++++ Data

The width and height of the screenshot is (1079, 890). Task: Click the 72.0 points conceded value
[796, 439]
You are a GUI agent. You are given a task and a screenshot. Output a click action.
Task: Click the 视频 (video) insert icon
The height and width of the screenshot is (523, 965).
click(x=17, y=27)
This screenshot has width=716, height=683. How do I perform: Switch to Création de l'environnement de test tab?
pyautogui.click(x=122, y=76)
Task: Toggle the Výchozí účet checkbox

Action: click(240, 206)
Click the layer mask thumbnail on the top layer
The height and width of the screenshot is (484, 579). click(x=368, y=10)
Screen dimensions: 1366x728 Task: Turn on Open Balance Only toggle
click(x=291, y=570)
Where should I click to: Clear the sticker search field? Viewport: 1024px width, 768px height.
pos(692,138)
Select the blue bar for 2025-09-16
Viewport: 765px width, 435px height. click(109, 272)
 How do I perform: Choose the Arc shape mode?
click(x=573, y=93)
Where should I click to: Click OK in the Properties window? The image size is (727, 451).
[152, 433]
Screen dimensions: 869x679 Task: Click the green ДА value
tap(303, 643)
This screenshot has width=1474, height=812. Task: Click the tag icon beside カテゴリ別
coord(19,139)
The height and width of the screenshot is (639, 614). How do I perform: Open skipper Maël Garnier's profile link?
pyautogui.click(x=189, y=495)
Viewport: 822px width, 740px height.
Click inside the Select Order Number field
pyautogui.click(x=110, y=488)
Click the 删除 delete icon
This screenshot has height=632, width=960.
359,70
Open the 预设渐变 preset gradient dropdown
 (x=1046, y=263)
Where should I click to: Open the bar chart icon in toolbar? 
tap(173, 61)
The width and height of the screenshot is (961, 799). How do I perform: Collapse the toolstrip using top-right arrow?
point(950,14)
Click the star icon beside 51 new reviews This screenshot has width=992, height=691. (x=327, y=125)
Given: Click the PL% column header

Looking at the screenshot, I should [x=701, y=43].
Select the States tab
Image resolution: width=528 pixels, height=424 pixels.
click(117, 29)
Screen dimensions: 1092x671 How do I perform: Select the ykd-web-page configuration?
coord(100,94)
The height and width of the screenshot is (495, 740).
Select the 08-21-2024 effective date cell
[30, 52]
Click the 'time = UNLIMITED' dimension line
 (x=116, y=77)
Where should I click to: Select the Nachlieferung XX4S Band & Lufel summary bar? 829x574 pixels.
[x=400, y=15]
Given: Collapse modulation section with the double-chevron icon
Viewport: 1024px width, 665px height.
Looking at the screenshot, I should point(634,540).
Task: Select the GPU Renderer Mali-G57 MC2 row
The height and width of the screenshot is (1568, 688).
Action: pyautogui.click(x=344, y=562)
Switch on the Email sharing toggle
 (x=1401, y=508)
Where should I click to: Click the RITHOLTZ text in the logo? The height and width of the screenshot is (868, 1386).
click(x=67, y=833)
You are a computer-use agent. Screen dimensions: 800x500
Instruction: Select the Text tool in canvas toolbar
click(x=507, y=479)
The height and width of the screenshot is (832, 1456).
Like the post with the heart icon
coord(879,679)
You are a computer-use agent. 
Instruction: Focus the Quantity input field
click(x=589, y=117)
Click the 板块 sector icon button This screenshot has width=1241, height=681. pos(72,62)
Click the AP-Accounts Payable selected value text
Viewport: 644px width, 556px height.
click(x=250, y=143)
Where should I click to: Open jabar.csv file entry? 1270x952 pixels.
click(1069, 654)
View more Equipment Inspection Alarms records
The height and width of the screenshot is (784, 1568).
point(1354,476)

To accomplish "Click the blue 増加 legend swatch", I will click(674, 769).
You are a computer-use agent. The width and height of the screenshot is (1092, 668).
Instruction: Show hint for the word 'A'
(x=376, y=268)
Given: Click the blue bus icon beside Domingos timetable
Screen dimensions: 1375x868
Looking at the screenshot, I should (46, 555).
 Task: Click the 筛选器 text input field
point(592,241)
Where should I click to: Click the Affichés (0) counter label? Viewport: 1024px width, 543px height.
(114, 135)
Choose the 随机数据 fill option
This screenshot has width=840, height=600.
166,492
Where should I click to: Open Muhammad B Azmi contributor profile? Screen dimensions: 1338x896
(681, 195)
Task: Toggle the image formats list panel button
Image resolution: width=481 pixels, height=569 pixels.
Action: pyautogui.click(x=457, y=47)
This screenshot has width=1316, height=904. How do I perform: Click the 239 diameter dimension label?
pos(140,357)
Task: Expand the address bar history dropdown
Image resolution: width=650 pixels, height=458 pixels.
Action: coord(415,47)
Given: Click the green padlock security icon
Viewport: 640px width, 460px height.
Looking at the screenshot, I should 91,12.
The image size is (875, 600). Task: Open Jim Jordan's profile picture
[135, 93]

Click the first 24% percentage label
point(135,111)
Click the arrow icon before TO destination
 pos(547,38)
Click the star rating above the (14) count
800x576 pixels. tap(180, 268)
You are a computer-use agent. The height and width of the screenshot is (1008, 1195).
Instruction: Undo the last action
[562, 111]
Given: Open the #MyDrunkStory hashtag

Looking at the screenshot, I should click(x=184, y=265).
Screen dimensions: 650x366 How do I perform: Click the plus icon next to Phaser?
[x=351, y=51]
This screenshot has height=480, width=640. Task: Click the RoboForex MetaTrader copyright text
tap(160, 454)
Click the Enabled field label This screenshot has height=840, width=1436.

++++++++

## Work item
Here the output must be the lines above from the line with "The image size is (875, 600)." to the line with "You are a computer-use agent. The height", both included, duplicated word for word and nothing else.

## Solution for this task
The image size is (875, 600). Task: Open Jim Jordan's profile picture
[135, 93]

Click the first 24% percentage label
point(135,111)
Click the arrow icon before TO destination
 pos(547,38)
Click the star rating above the (14) count
800x576 pixels. tap(180, 268)
You are a computer-use agent. The height and width of the screenshot is (1008, 1195).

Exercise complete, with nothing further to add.